Richard Ashcroft über Entscheidungen
Wir werden verfolgt. Von Menschen, die uns erzählen, was "„vernünftig " wäre und wo unsere Ideen ihre schwache Stelle haben. Sagt Ashcroft, der kiffende Hüne und Freund großer musikalischer Gesten. Er hat begriffen: Du mußt es trotzdem machen, wie du denkst. Glaubst. Wie es aus dir zu dir spricht.

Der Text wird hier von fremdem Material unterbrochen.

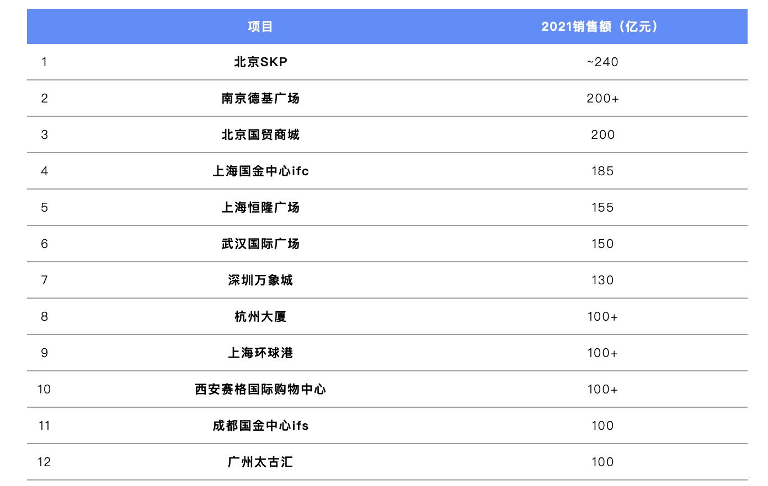768x486 pixels.
Task: Select the 西安赛格国际购物中心 cell
Action: 260,389
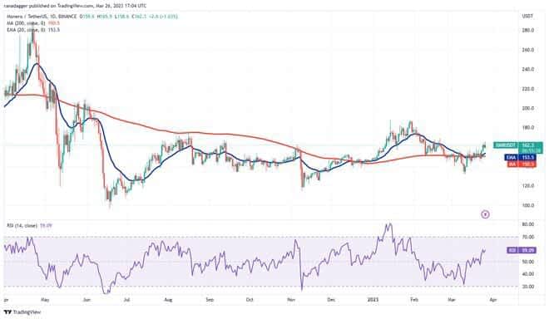Click the 200.0 level on price axis
549x319 pixels.
click(528, 109)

Als wir Richard Ashcroft erstmals begegneten, 1997 in London, da hatte er das Schlimmste bereits hinter und das Beste noch vorsieh. Mit zerrissenen Jeans, zerschlissener Lederjacke und einer riesigen Pilotenbrille über den geröteten Augen lümmelte er breitbeinig auf einem Sofa im Hauptquartier seiner damaligen Plattenfirma. Und kiffte. Wenn er gerade nicht kiffte, rollte er hustend seinen nächsten Joint, wobei er für Tabak und Filter eine Schachtel Marlboro Lights zerpflückte. Nick McCabe, Gitarrist und Ashcrofts kreativer Gegenspieler bei The Verve, hockte mit mißbilligender Miene daneben. Und Peter Salisbury, der Schlagzeuger, war auch dabei.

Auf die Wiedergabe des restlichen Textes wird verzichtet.